Instructions for the task = Search the data below for the string "Twitter" and copy all lines where it shows up.

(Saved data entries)
[Start of Attachment]

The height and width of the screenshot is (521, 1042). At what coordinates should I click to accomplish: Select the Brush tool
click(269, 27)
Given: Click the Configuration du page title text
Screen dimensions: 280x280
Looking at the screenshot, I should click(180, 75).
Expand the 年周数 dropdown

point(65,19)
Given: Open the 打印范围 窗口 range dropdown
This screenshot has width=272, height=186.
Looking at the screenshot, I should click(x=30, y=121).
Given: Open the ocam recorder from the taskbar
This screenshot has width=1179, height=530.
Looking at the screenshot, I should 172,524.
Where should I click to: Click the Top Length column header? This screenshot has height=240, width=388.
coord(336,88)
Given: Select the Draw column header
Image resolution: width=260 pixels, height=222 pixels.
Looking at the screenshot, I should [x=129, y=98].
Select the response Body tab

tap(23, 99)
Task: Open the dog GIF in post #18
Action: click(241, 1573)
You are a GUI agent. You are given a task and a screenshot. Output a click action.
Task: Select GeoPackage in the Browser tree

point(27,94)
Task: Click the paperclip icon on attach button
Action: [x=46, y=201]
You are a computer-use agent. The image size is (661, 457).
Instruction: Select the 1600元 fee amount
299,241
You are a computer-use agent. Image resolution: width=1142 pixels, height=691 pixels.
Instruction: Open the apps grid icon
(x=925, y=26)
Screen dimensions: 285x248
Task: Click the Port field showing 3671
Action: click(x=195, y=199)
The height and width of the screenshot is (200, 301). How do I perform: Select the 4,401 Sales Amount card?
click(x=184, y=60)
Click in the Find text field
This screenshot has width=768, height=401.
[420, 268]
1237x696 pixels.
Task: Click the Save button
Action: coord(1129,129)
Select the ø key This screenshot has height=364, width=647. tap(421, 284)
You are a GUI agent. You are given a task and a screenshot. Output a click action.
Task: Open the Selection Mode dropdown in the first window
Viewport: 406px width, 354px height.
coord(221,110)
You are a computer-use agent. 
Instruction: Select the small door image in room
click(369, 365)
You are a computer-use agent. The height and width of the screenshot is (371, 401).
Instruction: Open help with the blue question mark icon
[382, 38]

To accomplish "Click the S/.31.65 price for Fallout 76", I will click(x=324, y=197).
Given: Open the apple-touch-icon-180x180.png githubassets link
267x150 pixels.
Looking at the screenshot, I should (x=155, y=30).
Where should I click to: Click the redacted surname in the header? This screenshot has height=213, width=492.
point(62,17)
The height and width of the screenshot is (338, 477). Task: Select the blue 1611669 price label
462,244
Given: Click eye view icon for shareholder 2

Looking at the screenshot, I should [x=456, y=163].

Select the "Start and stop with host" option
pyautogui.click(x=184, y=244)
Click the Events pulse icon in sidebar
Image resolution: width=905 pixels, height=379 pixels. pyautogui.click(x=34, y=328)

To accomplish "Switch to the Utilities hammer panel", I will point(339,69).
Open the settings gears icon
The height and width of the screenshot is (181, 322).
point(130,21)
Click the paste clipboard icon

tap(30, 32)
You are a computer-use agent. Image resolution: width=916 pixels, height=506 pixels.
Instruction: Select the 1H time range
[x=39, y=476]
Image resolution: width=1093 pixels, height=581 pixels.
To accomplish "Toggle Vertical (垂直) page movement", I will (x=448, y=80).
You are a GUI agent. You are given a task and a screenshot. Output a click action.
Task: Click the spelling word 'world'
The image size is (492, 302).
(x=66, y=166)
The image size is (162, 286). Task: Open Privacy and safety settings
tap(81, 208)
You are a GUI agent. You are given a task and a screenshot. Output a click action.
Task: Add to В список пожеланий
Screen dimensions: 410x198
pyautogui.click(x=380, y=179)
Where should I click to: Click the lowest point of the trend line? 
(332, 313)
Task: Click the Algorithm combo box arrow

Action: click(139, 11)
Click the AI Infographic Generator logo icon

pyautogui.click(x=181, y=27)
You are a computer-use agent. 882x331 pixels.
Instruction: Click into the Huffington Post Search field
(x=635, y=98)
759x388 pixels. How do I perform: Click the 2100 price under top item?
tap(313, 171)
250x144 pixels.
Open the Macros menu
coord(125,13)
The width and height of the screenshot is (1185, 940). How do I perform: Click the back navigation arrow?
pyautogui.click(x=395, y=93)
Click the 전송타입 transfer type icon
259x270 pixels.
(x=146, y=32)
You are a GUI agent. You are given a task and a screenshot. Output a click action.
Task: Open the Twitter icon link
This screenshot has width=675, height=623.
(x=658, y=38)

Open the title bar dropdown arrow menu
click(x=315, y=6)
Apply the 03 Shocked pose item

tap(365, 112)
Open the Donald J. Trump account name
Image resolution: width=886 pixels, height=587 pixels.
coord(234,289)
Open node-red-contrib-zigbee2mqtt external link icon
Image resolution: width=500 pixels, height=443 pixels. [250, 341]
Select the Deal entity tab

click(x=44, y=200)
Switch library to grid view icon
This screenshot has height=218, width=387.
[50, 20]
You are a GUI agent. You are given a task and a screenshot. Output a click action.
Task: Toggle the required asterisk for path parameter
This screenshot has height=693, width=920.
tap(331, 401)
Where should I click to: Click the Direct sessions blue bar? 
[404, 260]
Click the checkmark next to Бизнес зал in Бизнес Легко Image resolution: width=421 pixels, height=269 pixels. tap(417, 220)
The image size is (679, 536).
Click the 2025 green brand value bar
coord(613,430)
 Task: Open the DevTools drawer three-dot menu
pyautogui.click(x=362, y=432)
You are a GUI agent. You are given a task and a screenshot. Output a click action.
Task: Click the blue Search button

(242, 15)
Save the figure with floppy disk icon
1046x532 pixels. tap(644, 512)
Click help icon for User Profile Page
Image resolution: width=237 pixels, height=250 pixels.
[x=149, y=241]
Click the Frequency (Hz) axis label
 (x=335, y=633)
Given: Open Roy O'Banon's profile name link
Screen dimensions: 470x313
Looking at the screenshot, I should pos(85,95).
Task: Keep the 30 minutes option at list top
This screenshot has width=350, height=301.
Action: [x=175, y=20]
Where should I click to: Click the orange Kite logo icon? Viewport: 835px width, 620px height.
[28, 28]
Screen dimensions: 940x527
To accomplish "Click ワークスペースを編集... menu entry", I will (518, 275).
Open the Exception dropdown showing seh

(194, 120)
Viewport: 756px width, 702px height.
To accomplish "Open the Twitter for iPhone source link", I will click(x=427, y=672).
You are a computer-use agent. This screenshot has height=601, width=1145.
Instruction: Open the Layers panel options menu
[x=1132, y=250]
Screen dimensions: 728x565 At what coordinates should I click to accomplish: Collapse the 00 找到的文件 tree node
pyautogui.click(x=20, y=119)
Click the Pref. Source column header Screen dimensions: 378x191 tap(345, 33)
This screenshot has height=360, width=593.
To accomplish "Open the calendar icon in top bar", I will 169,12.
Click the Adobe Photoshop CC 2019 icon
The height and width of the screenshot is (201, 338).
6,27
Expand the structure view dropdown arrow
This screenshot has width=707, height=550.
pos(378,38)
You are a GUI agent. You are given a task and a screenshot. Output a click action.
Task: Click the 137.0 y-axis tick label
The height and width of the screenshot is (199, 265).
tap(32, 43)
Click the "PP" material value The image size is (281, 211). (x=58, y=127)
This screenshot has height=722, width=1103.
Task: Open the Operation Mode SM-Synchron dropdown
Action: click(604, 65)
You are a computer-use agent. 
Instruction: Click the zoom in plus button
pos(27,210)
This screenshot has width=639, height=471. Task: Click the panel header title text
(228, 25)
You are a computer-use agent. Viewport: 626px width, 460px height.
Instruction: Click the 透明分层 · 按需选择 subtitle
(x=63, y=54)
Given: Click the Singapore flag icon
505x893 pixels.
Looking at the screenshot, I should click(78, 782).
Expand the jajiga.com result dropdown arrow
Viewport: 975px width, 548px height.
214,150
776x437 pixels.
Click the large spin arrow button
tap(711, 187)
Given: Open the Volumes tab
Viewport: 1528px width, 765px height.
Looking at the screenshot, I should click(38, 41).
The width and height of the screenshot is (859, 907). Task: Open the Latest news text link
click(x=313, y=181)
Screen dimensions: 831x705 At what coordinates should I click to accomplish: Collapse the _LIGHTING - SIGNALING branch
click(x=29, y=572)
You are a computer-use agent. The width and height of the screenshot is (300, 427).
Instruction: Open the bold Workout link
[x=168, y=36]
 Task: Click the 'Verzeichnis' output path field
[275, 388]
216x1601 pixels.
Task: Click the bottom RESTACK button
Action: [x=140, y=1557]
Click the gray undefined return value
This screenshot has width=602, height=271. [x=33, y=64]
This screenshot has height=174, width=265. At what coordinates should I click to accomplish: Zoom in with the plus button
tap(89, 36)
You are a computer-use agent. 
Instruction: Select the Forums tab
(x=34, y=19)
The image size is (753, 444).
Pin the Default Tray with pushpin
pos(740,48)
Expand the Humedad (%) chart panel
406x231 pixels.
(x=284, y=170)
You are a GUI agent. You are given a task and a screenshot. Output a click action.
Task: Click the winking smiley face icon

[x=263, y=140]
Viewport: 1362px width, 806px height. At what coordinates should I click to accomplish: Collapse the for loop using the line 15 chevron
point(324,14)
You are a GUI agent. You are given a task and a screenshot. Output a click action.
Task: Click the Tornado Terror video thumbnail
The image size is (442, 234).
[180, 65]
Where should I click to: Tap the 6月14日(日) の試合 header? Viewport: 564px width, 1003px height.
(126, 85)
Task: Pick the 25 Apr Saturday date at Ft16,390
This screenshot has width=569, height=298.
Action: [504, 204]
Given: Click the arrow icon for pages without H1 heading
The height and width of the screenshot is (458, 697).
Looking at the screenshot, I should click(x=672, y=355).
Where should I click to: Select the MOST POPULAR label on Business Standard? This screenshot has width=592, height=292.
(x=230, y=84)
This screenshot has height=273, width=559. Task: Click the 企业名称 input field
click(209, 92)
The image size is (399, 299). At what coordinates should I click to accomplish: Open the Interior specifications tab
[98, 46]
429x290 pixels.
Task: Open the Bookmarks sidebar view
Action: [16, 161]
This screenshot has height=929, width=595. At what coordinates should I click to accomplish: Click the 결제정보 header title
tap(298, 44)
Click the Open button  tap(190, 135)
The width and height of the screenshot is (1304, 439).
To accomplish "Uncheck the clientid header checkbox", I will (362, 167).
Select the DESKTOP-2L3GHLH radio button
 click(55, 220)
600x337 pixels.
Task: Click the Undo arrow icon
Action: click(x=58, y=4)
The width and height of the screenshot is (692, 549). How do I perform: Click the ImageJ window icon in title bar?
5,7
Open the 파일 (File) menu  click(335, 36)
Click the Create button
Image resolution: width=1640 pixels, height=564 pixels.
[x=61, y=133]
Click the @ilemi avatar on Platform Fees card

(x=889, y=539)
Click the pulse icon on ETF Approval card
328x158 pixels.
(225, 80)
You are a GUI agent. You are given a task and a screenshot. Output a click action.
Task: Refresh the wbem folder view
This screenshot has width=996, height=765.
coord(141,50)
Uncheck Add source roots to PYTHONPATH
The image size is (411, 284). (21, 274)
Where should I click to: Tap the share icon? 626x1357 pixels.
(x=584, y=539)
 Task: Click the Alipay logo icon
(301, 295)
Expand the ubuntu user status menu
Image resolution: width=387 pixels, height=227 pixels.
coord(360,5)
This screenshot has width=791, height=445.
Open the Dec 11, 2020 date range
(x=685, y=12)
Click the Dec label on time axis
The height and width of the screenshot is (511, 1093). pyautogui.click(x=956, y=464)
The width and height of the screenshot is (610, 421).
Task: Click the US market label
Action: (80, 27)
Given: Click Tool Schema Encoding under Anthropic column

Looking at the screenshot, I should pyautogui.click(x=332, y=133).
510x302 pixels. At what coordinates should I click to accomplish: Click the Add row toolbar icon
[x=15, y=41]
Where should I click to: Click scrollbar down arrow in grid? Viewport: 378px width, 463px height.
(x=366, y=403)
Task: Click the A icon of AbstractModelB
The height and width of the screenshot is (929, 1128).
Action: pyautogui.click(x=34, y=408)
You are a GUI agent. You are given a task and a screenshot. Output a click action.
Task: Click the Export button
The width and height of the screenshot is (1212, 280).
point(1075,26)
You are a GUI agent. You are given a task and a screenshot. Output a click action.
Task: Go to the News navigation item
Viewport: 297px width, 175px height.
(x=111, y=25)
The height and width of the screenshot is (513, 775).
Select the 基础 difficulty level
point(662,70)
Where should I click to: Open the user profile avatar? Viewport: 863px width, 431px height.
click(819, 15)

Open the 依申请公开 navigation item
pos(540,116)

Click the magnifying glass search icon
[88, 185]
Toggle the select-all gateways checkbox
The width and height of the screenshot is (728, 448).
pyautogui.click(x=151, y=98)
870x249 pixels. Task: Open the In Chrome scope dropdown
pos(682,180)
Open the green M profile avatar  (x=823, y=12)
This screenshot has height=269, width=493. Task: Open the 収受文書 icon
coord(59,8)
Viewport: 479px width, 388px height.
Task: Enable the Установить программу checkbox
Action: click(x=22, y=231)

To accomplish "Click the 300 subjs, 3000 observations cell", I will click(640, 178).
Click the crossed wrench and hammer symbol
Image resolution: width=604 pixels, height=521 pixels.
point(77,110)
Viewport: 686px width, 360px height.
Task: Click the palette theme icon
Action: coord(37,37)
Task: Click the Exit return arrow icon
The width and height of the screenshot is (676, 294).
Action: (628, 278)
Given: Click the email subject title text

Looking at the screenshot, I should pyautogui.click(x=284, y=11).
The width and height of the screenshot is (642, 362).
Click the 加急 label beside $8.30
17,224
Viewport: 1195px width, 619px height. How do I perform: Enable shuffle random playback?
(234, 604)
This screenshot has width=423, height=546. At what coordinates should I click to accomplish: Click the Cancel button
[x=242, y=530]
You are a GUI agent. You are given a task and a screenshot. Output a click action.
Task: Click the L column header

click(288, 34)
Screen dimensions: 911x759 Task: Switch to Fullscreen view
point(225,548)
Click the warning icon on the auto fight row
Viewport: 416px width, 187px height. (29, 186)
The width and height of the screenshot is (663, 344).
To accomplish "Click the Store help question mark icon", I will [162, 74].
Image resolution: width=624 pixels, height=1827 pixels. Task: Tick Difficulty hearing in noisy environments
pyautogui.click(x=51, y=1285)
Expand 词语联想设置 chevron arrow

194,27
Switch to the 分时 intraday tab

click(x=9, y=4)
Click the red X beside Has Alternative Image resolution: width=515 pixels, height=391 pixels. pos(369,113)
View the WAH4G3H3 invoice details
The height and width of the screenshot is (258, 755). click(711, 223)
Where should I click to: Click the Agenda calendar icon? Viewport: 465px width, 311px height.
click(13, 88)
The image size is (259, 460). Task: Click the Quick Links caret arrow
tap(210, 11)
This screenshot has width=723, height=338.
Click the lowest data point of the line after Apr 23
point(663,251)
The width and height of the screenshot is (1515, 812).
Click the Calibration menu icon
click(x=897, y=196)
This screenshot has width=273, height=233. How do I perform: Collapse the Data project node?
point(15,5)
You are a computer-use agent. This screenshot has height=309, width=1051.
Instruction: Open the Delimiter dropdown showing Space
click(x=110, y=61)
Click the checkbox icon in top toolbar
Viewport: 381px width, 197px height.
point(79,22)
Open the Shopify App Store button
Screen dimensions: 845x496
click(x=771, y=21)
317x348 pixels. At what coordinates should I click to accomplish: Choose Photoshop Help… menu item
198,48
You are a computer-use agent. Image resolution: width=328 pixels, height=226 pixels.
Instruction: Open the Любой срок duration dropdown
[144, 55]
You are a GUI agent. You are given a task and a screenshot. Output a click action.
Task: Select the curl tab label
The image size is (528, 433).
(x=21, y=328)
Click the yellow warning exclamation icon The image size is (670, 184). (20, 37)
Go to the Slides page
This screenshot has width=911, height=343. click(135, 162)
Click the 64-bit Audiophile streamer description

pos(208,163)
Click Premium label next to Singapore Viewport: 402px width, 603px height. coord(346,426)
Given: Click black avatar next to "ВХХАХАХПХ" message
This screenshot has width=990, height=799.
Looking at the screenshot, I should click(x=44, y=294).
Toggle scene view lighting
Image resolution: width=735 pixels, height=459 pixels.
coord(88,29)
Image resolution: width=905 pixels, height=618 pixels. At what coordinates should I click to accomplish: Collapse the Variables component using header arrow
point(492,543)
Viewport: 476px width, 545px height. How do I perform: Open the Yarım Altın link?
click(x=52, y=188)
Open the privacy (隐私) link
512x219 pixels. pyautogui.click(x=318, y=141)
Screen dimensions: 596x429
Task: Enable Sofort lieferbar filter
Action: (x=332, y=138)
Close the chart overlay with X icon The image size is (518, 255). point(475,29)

[End of Attachment]

Result of the exercise =
Task: Open the Twitter icon link
To accomplish "Open the Twitter for iPhone source link", I will click(x=427, y=672).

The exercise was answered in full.